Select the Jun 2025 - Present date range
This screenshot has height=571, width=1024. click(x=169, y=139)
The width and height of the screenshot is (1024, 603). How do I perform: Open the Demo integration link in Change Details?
...
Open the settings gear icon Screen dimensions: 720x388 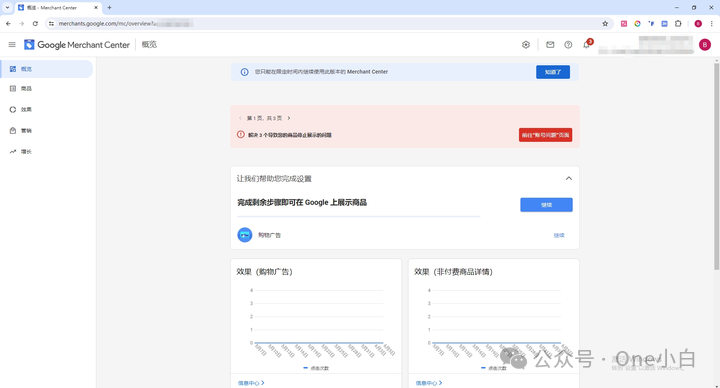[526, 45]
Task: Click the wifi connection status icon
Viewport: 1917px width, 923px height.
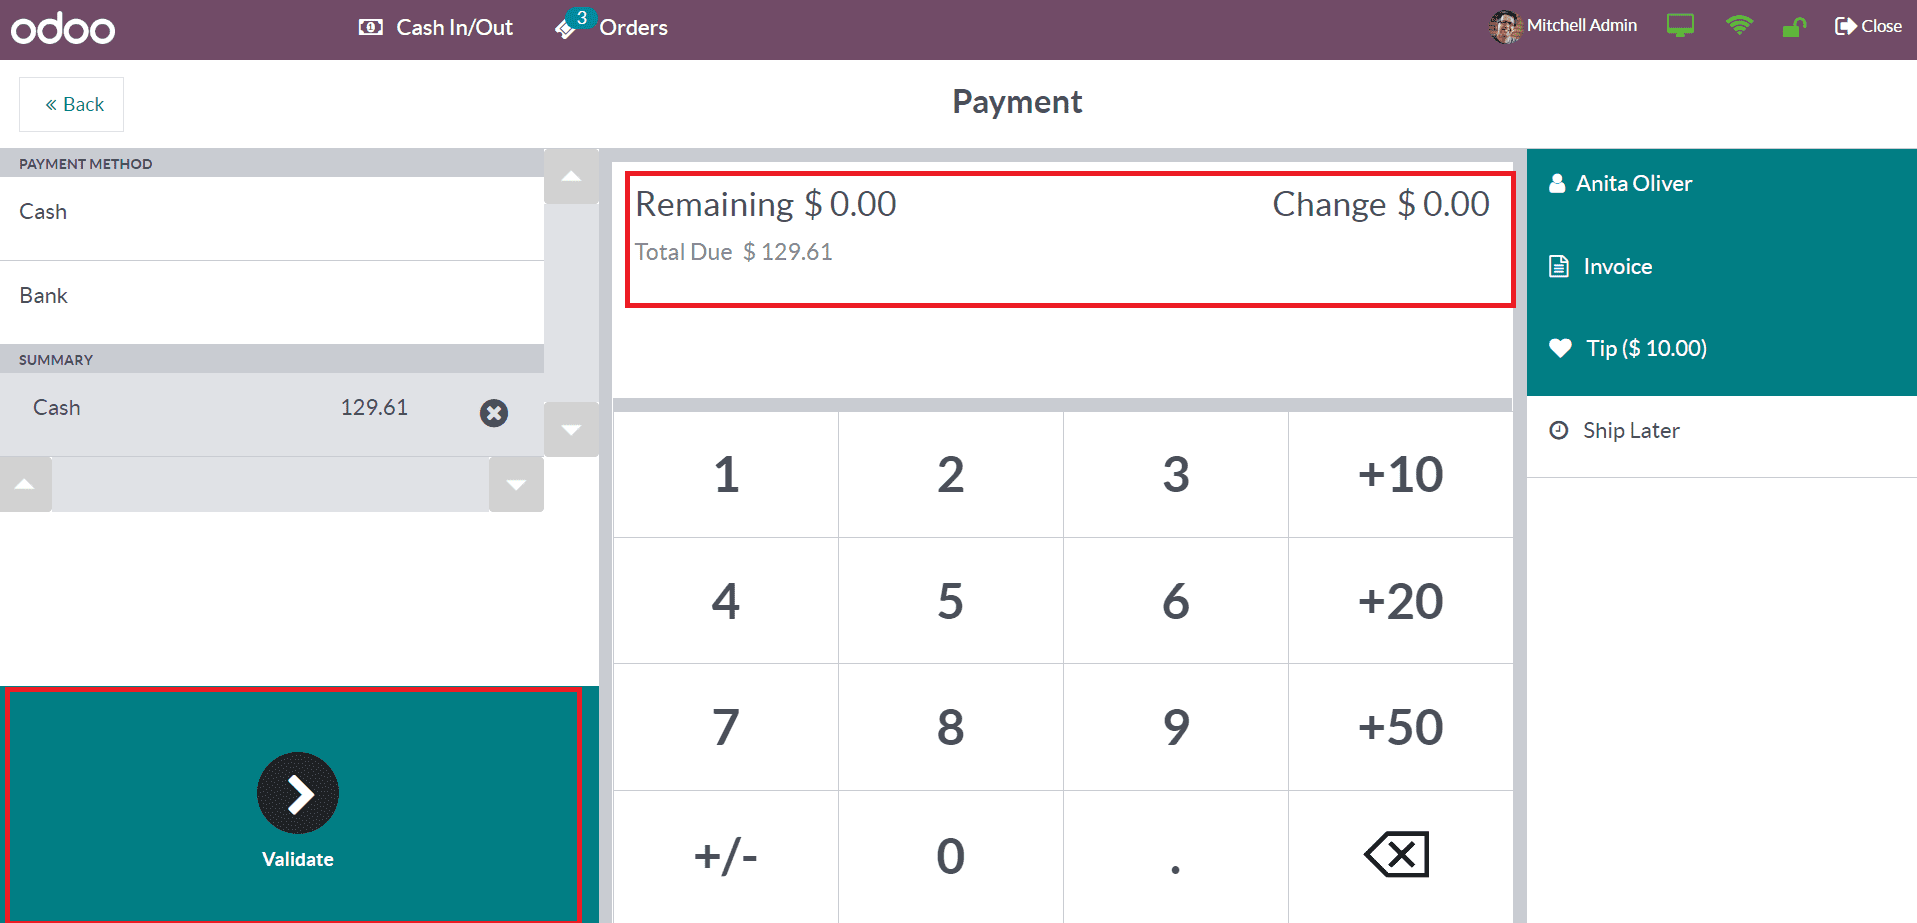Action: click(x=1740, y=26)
* * *
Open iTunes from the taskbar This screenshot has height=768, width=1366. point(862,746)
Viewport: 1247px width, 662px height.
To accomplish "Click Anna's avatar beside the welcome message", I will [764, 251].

- **To do**
List everything from the line containing "Select the Jun 2025 - Present date range" down to the line containing "The width and" as a JSON array of strings, one string per line, with blank lines omitted.

- **Result below**
[
  "Select the Jun 2025 - Present date range",
  "This screenshot has height=571, width=1024. click(x=169, y=139)",
  "The width and height of the screenshot is (1024, 603). How do I perform: Open the Demo integration link in Change Details?"
]